Hundreds of Maya Achi people were murdered to make way for a dam in Guatemala. Decades later, their families finally find justice.

Back in 1982, Carlos Chen Osorio was a young man with a family: his wife, Paulina, and their toddler children, Enriqueta and Antonio. Paulina carried their third child inside her, and expected to give birth soon. The family lived off fertile farmland near the Rio Negro, a river in rural Guatemala that the indigenous Maya Achi people had occupied for generations. Then Carlos lost everything. The military tortured and killed his wife and children, along with hundreds of other Maya Achi civilians. Thousands of survivors—Carlos included—were forced out of their homes and plunged into lasting poverty. He fled to the mountains to hide, afraid for his life; others found themselves in remote resettlement villages, with poorly constructed homes and unyielding land.
----
Problems to solve:
1. List every person named in the Maya Achi passage.
2. Condense the paragraph of the Maya Achi passage that begins "Back in 1982" into a short bulleted list that keeps its main facts.
3. According to the Maya Achi passage, near which river did Carlos Chen Osorio's family farm?
Nothing in the listing is needed here.
----
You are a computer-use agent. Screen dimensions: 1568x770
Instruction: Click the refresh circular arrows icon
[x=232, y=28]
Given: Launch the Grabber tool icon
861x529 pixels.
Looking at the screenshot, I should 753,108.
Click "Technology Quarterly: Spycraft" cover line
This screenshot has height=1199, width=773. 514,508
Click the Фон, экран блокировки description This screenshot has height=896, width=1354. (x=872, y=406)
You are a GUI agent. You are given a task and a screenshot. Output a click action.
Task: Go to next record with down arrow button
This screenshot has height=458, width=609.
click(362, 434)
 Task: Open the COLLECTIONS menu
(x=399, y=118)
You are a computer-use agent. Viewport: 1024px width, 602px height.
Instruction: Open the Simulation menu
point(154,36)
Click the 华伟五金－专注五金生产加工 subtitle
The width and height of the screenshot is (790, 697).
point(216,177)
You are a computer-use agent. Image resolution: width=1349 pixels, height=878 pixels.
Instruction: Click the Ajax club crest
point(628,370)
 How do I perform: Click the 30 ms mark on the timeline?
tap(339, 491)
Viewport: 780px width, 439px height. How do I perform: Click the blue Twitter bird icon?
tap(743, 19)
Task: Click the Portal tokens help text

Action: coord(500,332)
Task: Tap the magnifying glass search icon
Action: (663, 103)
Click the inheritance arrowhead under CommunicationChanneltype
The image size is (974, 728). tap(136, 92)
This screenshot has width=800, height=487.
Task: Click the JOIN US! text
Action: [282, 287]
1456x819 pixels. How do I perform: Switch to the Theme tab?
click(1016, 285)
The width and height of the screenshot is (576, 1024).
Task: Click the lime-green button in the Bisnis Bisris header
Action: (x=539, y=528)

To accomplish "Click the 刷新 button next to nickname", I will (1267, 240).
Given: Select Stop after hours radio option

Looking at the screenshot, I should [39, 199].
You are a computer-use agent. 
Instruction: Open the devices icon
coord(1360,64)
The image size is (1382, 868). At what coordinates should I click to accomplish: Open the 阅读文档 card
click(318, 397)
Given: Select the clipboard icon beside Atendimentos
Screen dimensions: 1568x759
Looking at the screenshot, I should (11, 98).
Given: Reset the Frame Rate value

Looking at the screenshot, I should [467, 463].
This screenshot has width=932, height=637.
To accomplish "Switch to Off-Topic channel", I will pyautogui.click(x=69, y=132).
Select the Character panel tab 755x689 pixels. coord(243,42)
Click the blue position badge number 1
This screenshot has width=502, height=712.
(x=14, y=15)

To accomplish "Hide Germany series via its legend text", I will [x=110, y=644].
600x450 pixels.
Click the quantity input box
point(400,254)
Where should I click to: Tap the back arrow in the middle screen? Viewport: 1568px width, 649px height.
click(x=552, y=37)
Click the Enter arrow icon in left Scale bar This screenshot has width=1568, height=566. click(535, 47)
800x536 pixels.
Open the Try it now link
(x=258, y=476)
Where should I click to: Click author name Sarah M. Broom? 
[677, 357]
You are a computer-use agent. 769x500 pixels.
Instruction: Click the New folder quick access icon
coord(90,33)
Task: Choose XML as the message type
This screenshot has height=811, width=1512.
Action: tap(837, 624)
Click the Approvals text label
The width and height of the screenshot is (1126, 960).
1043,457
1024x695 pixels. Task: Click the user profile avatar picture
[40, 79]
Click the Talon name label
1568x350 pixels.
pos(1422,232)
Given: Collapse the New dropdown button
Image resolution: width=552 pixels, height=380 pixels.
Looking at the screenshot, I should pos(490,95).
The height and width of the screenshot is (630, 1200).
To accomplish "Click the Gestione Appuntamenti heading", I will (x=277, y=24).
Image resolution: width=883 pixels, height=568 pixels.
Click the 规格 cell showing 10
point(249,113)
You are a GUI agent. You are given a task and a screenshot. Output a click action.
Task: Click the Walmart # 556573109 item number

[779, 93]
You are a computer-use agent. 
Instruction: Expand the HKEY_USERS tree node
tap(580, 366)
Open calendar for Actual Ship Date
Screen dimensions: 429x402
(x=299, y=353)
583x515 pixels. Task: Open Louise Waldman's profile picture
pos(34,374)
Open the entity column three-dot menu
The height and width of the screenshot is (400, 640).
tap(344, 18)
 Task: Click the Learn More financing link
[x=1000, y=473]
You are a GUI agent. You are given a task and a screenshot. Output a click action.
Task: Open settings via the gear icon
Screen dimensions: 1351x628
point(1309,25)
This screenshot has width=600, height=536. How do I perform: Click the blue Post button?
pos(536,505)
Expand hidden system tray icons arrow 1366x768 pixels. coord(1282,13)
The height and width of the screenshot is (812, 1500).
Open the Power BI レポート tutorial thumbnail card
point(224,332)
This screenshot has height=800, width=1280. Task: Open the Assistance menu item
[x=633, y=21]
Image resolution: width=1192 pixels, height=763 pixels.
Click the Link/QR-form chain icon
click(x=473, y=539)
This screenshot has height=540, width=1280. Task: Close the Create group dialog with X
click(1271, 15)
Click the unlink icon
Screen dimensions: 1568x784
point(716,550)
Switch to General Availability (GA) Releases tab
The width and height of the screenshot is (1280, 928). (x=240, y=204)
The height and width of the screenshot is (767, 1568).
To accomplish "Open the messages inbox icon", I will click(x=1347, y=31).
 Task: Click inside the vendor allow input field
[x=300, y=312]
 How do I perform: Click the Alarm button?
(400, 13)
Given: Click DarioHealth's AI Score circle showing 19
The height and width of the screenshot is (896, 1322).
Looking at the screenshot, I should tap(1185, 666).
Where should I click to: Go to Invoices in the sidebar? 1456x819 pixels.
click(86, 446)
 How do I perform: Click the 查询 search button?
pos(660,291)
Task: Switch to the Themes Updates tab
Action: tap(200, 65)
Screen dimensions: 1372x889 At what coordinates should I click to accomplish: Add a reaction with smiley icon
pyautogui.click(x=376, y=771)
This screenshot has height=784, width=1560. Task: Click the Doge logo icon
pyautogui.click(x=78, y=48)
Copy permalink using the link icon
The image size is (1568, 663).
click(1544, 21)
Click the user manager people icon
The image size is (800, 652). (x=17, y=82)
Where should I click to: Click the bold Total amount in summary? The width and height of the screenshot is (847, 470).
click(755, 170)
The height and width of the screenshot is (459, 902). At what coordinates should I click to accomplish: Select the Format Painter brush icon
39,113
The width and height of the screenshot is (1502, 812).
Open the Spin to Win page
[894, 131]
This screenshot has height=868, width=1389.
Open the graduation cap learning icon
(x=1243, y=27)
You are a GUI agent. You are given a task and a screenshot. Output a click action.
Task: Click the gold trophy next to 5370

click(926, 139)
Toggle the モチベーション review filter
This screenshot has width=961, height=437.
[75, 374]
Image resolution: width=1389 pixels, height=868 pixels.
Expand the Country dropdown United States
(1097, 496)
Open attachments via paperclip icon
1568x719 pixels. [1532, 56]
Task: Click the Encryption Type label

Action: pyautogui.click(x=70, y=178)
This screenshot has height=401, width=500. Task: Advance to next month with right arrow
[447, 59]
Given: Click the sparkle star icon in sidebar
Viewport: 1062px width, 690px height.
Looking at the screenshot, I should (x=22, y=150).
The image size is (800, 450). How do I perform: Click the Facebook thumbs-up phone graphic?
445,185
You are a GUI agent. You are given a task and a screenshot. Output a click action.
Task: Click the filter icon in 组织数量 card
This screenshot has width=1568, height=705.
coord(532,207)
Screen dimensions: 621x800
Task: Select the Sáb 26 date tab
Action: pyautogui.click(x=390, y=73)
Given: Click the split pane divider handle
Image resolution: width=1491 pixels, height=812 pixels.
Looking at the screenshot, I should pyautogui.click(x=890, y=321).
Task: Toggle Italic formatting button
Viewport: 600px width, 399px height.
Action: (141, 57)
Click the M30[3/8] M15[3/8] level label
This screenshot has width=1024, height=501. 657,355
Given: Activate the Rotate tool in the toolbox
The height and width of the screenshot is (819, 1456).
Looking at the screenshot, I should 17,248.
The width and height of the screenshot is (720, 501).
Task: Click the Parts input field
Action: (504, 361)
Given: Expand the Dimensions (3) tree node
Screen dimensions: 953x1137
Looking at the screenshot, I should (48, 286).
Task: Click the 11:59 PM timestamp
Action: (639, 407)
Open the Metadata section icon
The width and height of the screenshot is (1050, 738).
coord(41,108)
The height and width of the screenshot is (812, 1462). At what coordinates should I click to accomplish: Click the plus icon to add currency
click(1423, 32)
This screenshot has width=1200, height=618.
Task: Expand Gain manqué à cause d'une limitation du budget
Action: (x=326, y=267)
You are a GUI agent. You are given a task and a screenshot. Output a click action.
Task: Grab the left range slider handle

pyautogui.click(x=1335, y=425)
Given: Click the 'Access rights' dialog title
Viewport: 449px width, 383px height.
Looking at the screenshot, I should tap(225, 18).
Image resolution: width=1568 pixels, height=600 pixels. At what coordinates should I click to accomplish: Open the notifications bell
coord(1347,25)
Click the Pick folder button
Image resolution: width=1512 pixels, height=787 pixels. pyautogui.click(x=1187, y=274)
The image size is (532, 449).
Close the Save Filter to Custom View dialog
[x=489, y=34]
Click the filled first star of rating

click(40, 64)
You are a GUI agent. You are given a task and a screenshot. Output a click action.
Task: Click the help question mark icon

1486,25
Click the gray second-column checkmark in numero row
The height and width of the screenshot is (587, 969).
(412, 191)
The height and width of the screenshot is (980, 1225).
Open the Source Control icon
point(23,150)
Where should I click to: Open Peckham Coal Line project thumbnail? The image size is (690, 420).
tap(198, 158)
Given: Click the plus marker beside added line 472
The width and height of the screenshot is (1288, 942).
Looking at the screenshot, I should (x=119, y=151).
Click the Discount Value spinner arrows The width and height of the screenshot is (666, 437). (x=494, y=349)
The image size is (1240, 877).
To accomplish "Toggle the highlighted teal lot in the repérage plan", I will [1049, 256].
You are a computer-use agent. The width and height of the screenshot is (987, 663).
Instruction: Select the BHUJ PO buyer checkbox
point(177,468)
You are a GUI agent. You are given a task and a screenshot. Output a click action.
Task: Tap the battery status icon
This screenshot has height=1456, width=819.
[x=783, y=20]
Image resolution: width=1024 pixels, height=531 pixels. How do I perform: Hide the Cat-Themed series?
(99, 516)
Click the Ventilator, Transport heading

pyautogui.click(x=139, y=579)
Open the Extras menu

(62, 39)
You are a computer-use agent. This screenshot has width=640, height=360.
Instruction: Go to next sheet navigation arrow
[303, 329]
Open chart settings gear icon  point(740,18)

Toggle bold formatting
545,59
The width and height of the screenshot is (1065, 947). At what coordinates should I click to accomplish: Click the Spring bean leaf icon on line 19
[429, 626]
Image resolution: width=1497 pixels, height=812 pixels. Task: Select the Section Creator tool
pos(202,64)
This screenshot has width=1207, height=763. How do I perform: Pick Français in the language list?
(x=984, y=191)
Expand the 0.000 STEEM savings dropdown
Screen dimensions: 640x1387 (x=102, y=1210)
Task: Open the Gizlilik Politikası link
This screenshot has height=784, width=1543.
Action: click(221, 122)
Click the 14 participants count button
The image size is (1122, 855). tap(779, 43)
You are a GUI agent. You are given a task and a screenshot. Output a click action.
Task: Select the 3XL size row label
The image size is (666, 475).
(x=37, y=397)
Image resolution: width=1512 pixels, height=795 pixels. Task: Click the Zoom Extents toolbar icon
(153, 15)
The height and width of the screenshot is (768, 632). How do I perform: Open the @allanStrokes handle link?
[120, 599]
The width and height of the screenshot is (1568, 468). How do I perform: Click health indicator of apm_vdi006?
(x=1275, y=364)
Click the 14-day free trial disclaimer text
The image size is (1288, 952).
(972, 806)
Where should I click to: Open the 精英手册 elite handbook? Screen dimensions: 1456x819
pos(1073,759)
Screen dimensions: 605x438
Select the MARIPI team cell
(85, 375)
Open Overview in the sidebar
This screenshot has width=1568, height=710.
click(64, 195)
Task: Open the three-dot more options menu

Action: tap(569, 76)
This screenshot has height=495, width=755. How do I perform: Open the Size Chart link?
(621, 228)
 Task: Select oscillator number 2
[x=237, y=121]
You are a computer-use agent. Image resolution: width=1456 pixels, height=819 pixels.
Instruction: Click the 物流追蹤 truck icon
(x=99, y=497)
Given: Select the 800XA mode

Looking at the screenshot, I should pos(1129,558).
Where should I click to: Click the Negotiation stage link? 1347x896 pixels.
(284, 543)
----
Results of the tasks:
1. Carlos Chen Osorio, Paulina, Enriqueta, Antonio

2.
- In 1982, Carlos Chen Osorio lived with his wife, Paulina, who was pregnant with their third child, and their toddlers, Enriqueta and Antonio.
- The family farmed fertile land near the Rio Negro in rural Guatemala, where the Maya Achi had lived for generations.
- The military tortured and killed his wife and children, along with hundreds of other Maya Achi civilians.
- Thousands of survivors, Carlos among them, were driven from their homes into lasting poverty.
- Carlos hid in the mountains. Others ended up in remote resettlement villages with poorly built homes and unyielding land.

3. The Rio Negro.